» Data under study:
* * * * *
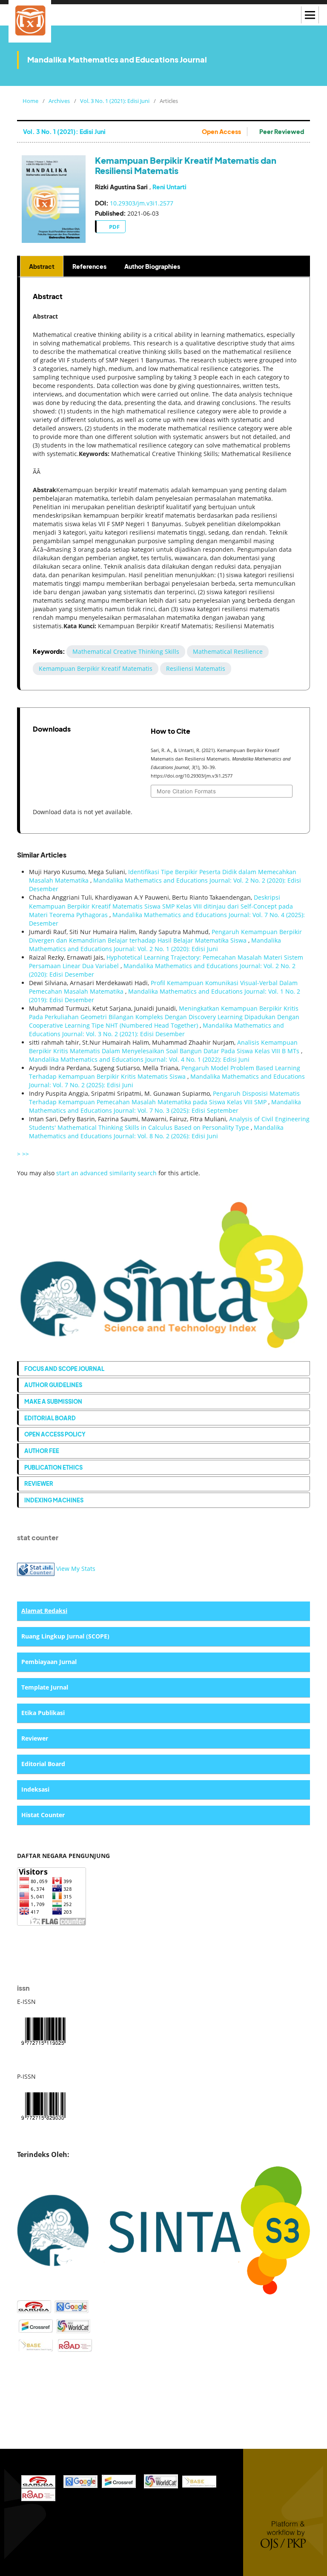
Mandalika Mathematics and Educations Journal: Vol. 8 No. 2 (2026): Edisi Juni (156, 1131)
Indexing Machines (53, 1500)
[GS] (71, 2306)
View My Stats (75, 1568)
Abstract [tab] (41, 266)
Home (29, 101)
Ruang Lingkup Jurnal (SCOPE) (65, 1636)
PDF (114, 227)
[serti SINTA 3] (163, 2230)
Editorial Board (50, 1418)
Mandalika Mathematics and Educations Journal (117, 59)
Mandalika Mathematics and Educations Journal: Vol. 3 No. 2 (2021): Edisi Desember (156, 1029)
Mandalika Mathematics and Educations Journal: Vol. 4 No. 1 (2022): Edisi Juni (139, 1059)
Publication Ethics (53, 1467)
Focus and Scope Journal (64, 1368)
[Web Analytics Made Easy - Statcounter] (35, 1568)
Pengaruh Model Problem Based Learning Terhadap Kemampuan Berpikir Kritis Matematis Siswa (164, 1072)
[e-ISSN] (43, 2030)
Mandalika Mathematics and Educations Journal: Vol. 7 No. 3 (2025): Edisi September (165, 1106)
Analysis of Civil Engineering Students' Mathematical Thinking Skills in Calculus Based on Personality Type (169, 1123)
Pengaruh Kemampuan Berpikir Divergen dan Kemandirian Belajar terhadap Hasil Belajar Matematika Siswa (165, 936)
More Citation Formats (186, 791)
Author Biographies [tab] (152, 266)
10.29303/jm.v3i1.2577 (141, 203)
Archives (59, 101)
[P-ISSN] (43, 2105)
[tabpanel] (165, 483)
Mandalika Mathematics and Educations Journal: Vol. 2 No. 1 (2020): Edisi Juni (155, 944)
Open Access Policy (55, 1434)
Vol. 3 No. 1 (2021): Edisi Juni (114, 101)
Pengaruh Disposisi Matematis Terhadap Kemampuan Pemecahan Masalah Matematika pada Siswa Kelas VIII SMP (164, 1097)
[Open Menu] (309, 14)
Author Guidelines (53, 1384)
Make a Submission (53, 1401)
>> (25, 1154)
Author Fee (41, 1450)
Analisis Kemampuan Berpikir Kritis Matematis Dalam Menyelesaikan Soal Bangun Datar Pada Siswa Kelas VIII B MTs (165, 1046)
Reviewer (38, 1483)
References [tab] (89, 266)
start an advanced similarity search (106, 1173)
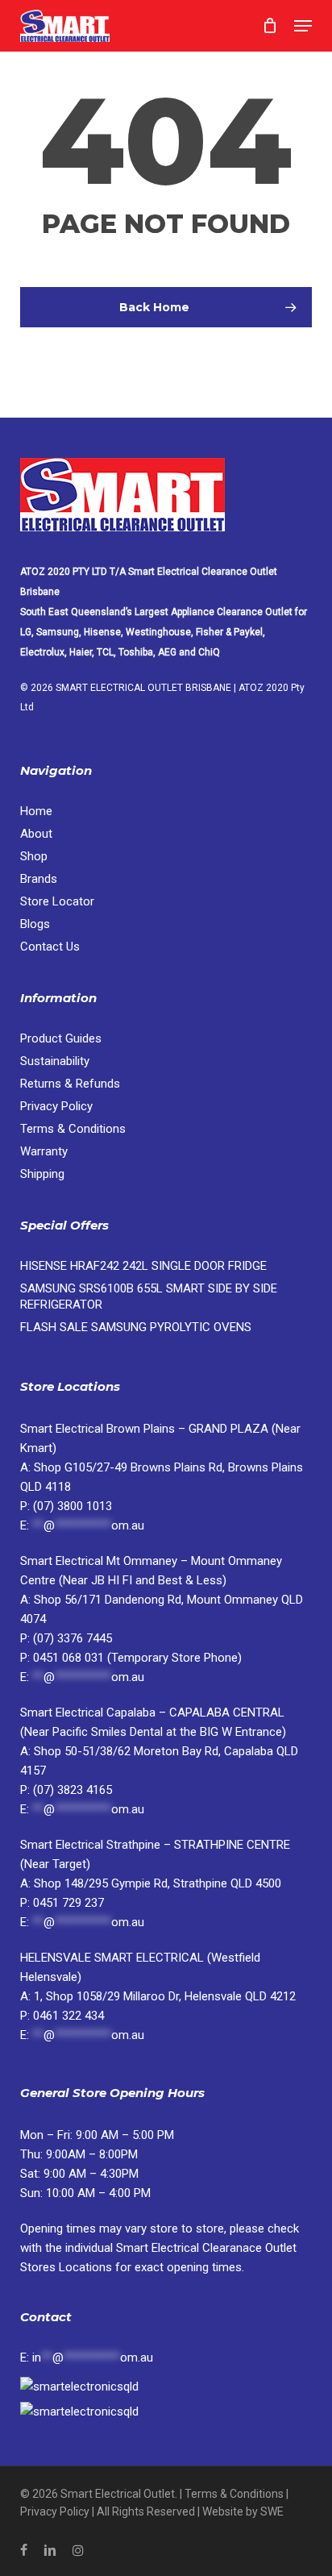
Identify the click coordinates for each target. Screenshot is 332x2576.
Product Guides (61, 1038)
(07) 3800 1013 (72, 1506)
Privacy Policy (56, 1106)
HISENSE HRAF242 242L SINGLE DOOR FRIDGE (143, 1266)
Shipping (42, 1174)
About (36, 833)
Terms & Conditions (73, 1129)
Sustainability (54, 1061)
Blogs (35, 924)
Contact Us (50, 946)
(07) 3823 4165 (72, 1790)
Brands (38, 879)
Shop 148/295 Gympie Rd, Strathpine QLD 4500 (157, 1883)
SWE (272, 2511)
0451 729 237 (68, 1903)
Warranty (44, 1151)
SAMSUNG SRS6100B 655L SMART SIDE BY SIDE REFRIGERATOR (148, 1296)
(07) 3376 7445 (72, 1638)
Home (36, 811)
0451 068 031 (70, 1657)
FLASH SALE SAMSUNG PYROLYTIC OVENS (135, 1327)
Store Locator (59, 901)
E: (86, 2357)
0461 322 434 (68, 2015)
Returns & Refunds (70, 1083)
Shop (34, 856)
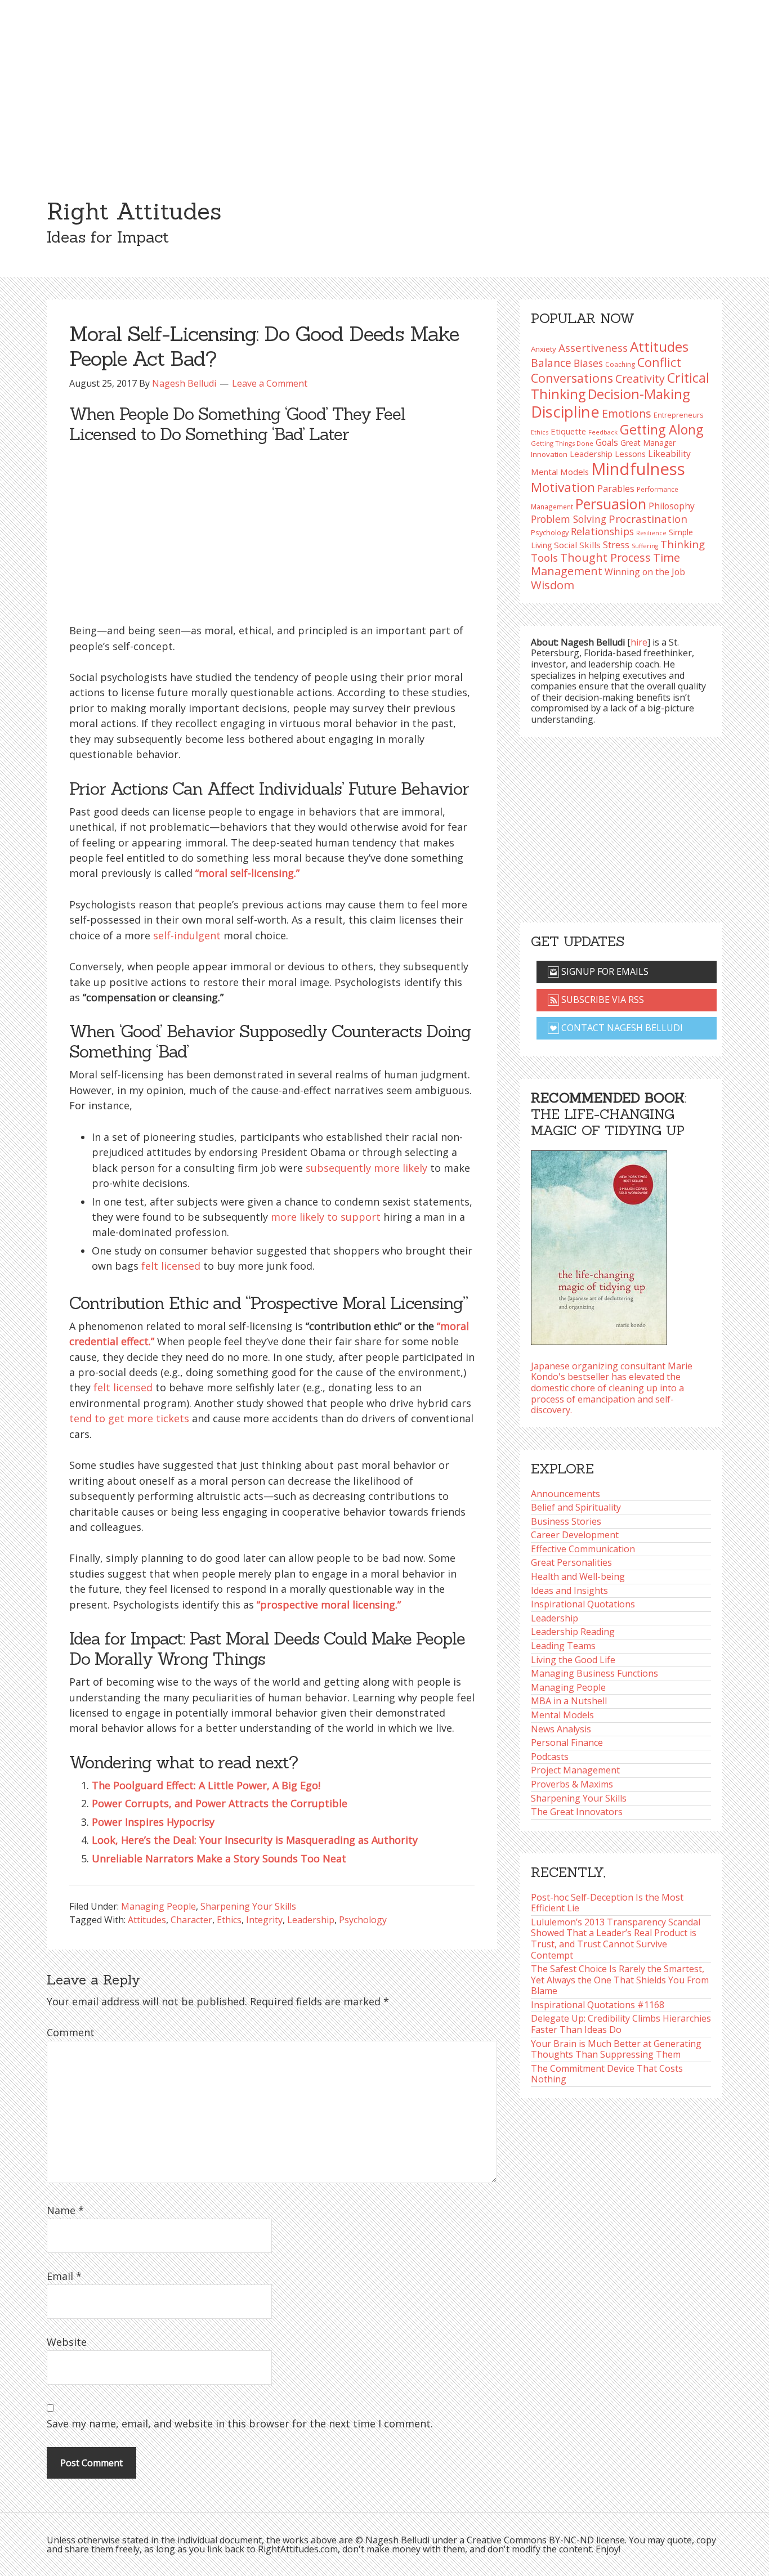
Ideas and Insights (569, 1590)
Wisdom (552, 585)
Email (64, 2276)
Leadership (310, 1920)
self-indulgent (187, 935)
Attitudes (147, 1920)
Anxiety (543, 349)
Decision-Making (639, 394)
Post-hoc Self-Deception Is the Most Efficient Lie (607, 1903)
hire (639, 642)
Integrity (264, 1920)
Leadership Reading (573, 1631)
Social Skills (577, 544)
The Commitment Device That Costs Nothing (607, 2074)
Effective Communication (583, 1549)
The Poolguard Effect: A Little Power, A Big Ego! (206, 1785)
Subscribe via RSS (601, 999)
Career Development (575, 1535)
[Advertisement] (384, 84)
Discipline (565, 411)
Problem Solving (568, 519)
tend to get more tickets (129, 1418)
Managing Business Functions (594, 1673)
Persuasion (610, 503)
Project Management (575, 1770)
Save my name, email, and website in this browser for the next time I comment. (240, 2423)
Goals (607, 442)
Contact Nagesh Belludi (621, 1028)
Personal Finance (567, 1742)
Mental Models (560, 471)
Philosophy (672, 506)
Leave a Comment (269, 383)
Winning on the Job (645, 572)
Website (67, 2342)
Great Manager (648, 442)
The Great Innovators (577, 1812)
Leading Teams (563, 1645)
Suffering (645, 546)
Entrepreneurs (678, 415)
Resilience (651, 533)
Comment (71, 2032)
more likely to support (326, 1217)
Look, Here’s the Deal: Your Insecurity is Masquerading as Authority (255, 1840)
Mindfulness (638, 469)
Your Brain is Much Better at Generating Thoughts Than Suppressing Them (616, 2049)
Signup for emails (604, 971)
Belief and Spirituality (576, 1507)
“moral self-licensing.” (247, 873)
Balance (551, 362)
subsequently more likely (366, 1168)
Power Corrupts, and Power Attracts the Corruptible (219, 1803)
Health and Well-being (578, 1576)
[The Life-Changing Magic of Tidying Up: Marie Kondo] (599, 1244)
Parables (615, 488)
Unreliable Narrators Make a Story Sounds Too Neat (219, 1858)
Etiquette (568, 431)
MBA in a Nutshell (569, 1701)
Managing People (158, 1906)
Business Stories (566, 1521)
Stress (616, 544)
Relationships (602, 531)
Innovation (549, 454)
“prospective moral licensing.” (329, 1604)
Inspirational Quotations (583, 1604)
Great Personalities (571, 1562)
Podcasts (550, 1756)
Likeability (669, 453)
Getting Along (661, 429)
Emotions (626, 413)
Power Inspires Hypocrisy (153, 1822)
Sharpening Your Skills (248, 1906)
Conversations (572, 378)
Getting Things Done (562, 443)
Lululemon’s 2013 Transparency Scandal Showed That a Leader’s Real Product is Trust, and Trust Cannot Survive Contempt (615, 1938)
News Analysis (561, 1729)
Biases (588, 363)
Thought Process (605, 557)
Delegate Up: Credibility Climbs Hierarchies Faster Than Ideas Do (621, 2024)
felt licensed (170, 1266)
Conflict (659, 362)
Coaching (620, 364)
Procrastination (648, 519)
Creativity (640, 378)
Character (191, 1920)
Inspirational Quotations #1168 (597, 2005)
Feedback (603, 432)
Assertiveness (593, 348)
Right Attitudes (134, 211)
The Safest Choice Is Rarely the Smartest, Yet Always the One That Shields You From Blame (620, 1980)
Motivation (563, 487)
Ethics (229, 1920)
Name (65, 2210)
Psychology (363, 1920)
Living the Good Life (573, 1660)
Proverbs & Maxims (572, 1784)
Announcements (565, 1494)
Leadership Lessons (608, 453)
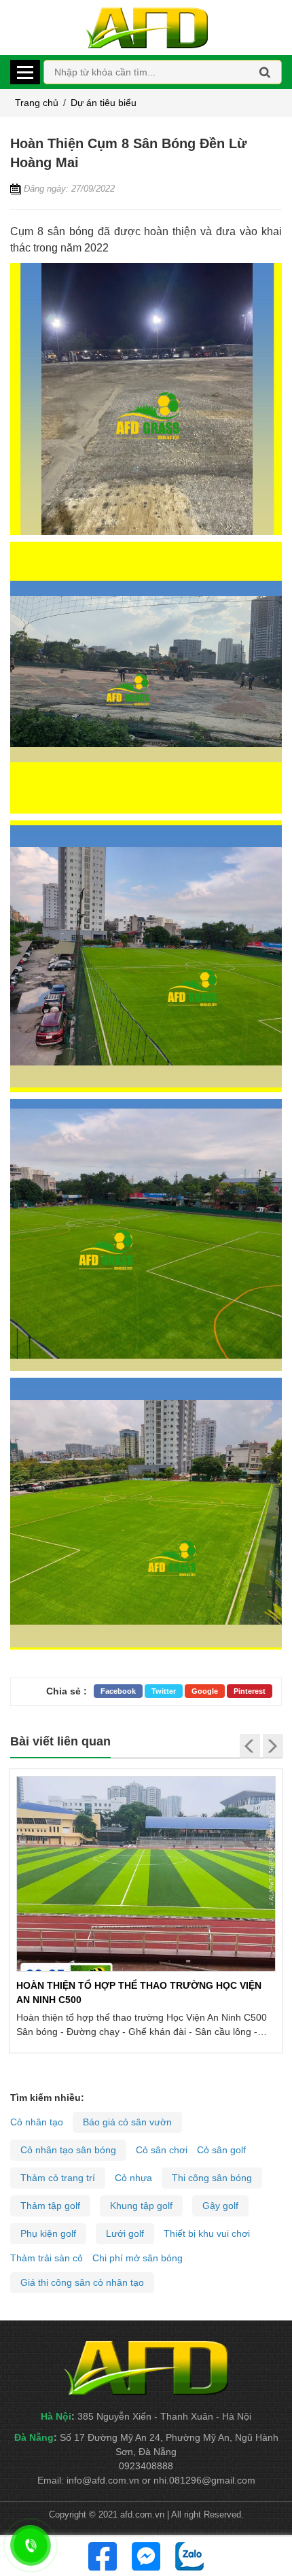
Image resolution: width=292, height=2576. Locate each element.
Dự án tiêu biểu (103, 102)
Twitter (163, 1691)
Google (204, 1691)
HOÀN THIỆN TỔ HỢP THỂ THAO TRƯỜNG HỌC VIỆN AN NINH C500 (138, 1992)
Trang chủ (36, 102)
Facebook (118, 1691)
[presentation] (250, 1746)
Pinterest (250, 1691)
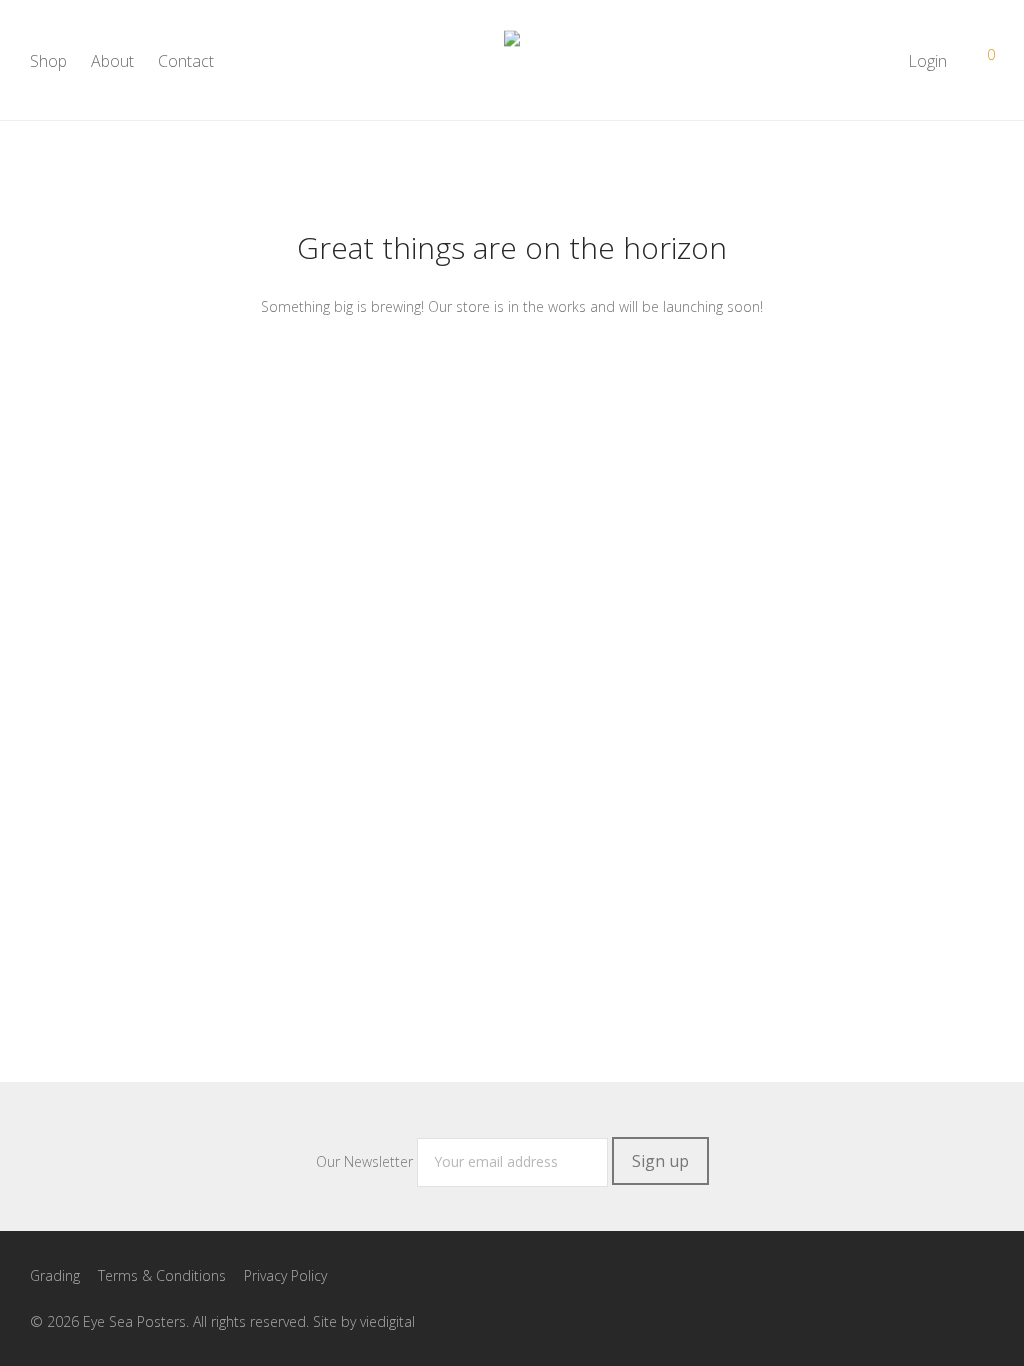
* * * * *
» Task requirements: Your answer must be the lines above from the one containing "Balance (551, 362)" to the one containing "Emotions (626, 413)", both included, restated word for word.

» Answer space:
Balance (551, 362)
subsequently more likely (366, 1168)
Power Corrupts, and Power Attracts the Corruptible (219, 1803)
Health and Well-being (578, 1576)
[The Life-Changing Magic of Tidying Up: Marie Kondo] (599, 1244)
Parables (615, 488)
Unreliable Narrators Make a Story Sounds Too Neat (219, 1858)
Etiquette (568, 431)
MBA in a Nutshell (569, 1701)
Managing People (158, 1906)
Business Stories (566, 1521)
Stress (616, 544)
Relationships (602, 531)
Innovation (549, 454)
“prospective moral licensing.” (329, 1604)
Inspirational Quotations (583, 1604)
Great Personalities (571, 1562)
Podcasts (550, 1756)
Likeability (669, 453)
Getting Along (661, 429)
Emotions (626, 413)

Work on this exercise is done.